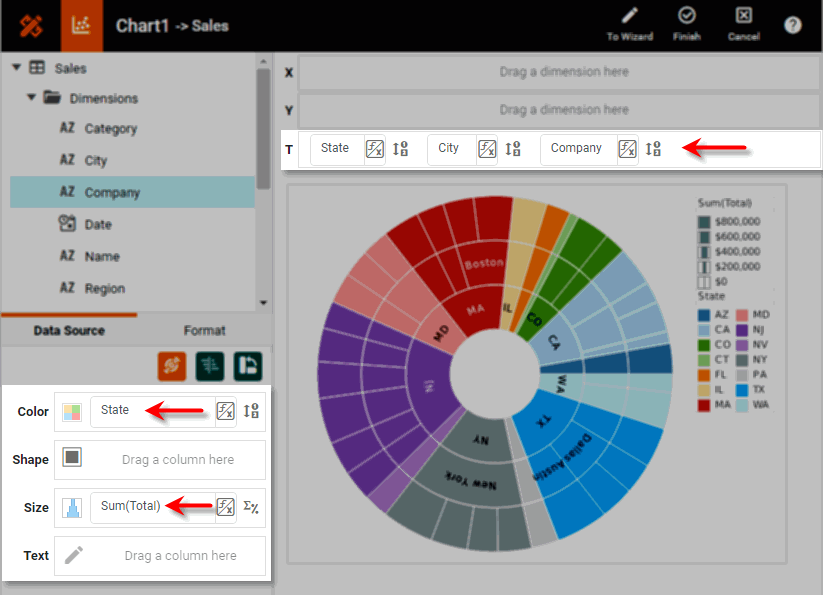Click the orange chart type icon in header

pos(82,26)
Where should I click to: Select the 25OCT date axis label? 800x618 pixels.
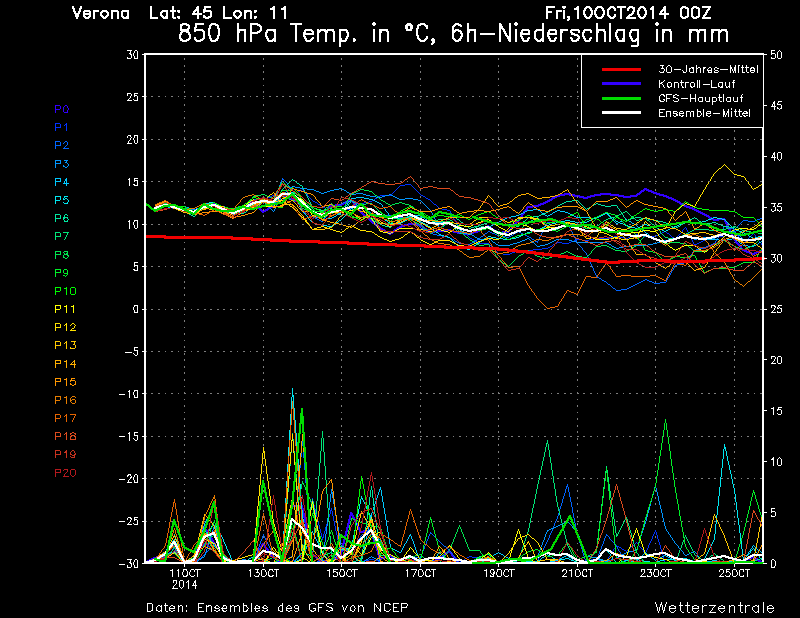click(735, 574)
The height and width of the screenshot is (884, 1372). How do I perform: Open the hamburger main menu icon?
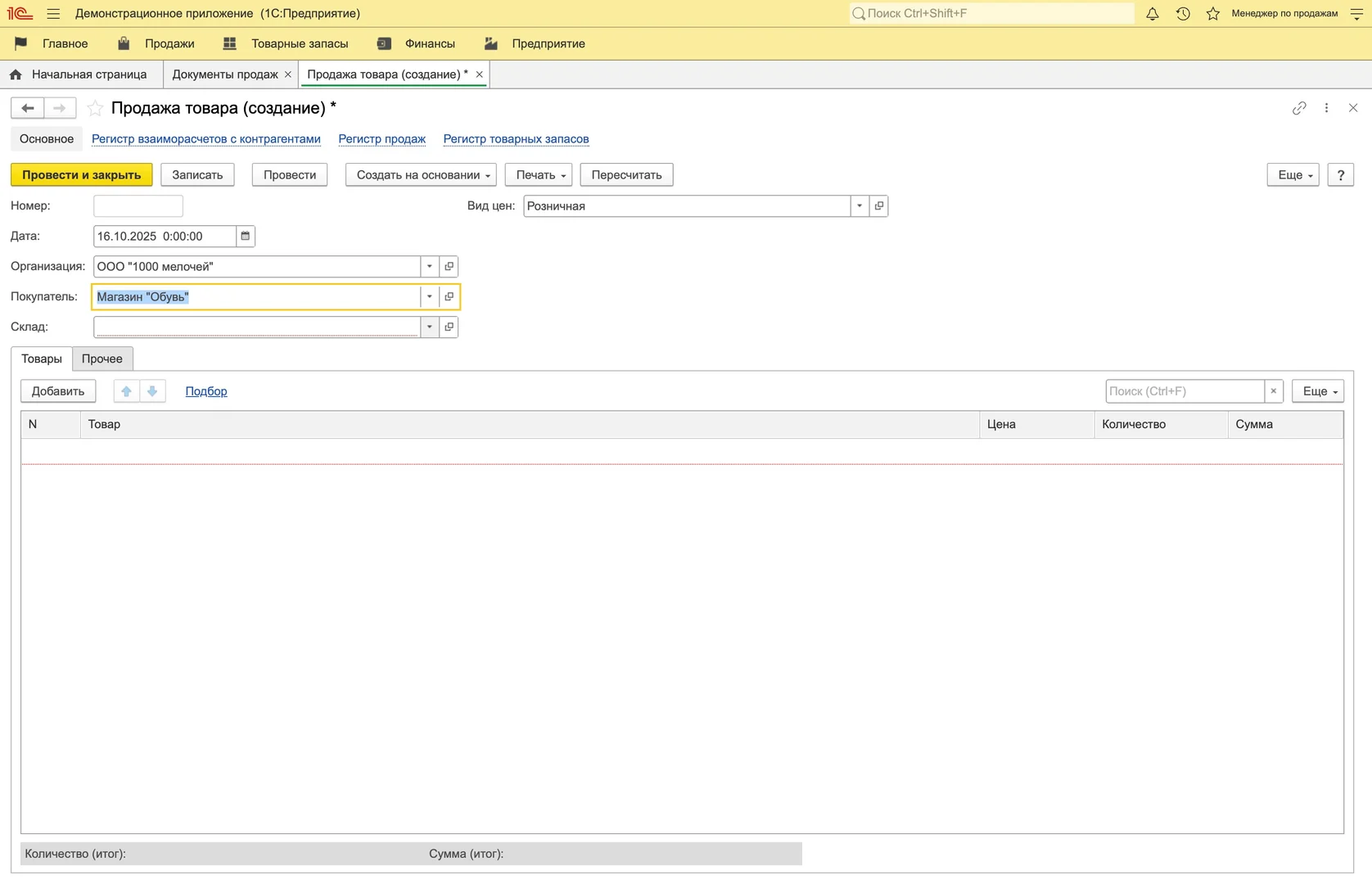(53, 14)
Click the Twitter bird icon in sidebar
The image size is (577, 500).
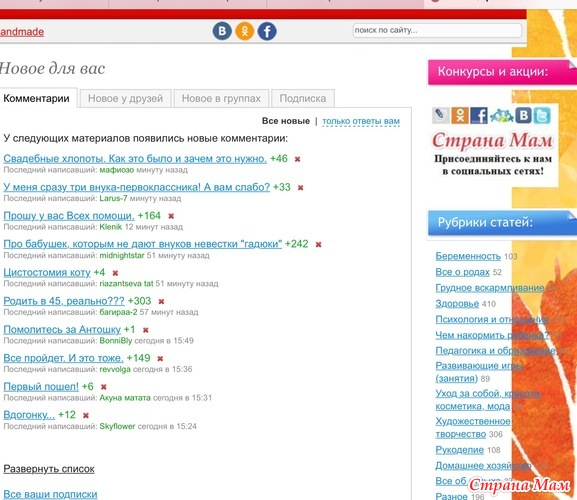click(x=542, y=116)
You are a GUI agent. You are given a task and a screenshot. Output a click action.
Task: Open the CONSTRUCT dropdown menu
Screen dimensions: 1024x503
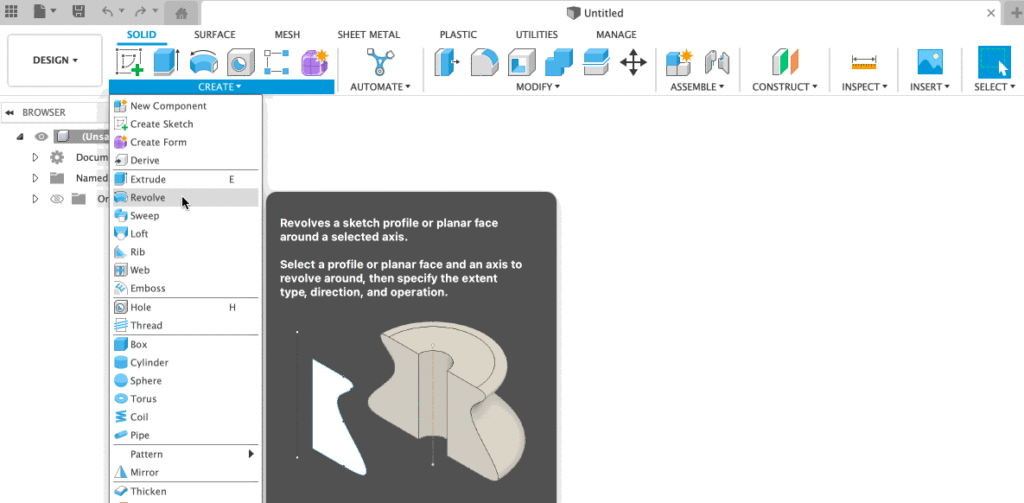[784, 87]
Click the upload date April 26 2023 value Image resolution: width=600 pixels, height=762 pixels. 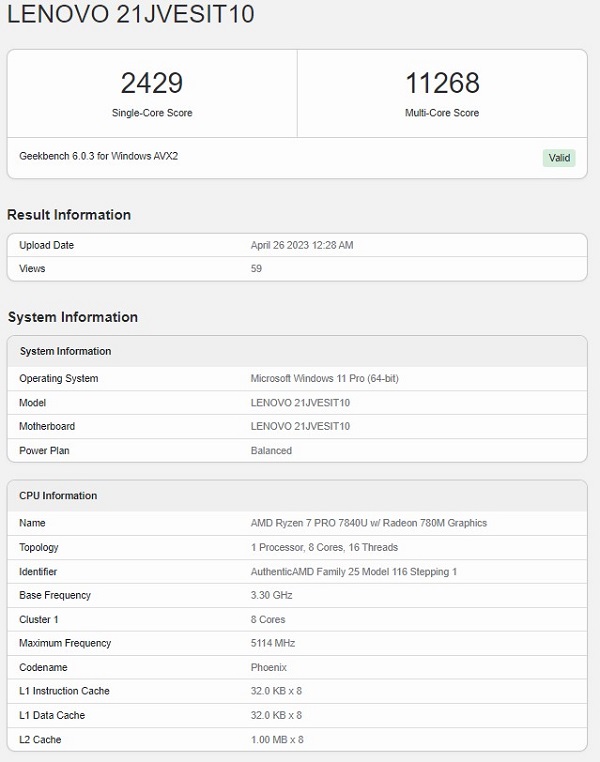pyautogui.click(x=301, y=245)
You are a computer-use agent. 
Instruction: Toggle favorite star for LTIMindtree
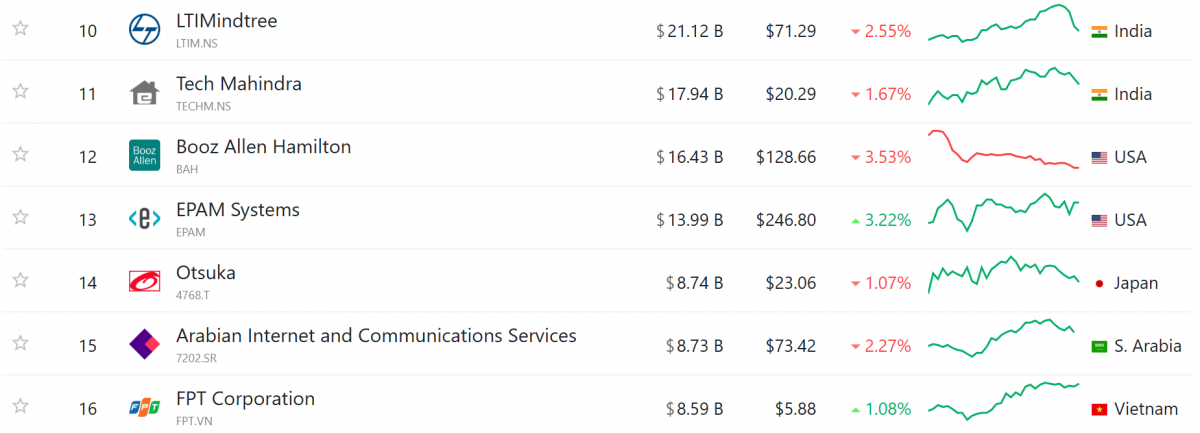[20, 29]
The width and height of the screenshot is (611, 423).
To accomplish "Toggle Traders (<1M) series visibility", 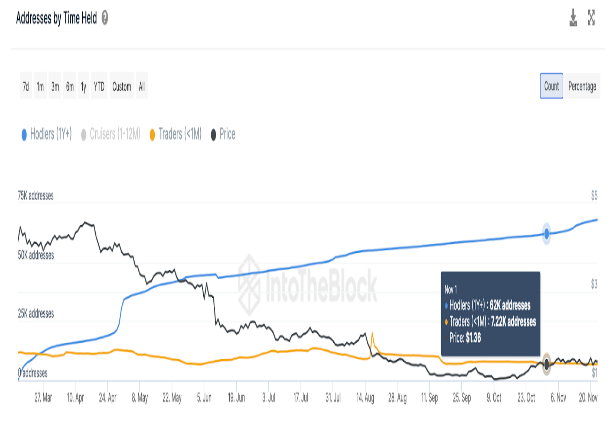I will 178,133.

■ ■ ■ ■

EXERCISE
Scan the entries above for the string "agent" and copy each line containing it.

RESPONSE
You are a GUI agent. You are given a task and a screenshot. Output a click action.
You are a computer-use agent. 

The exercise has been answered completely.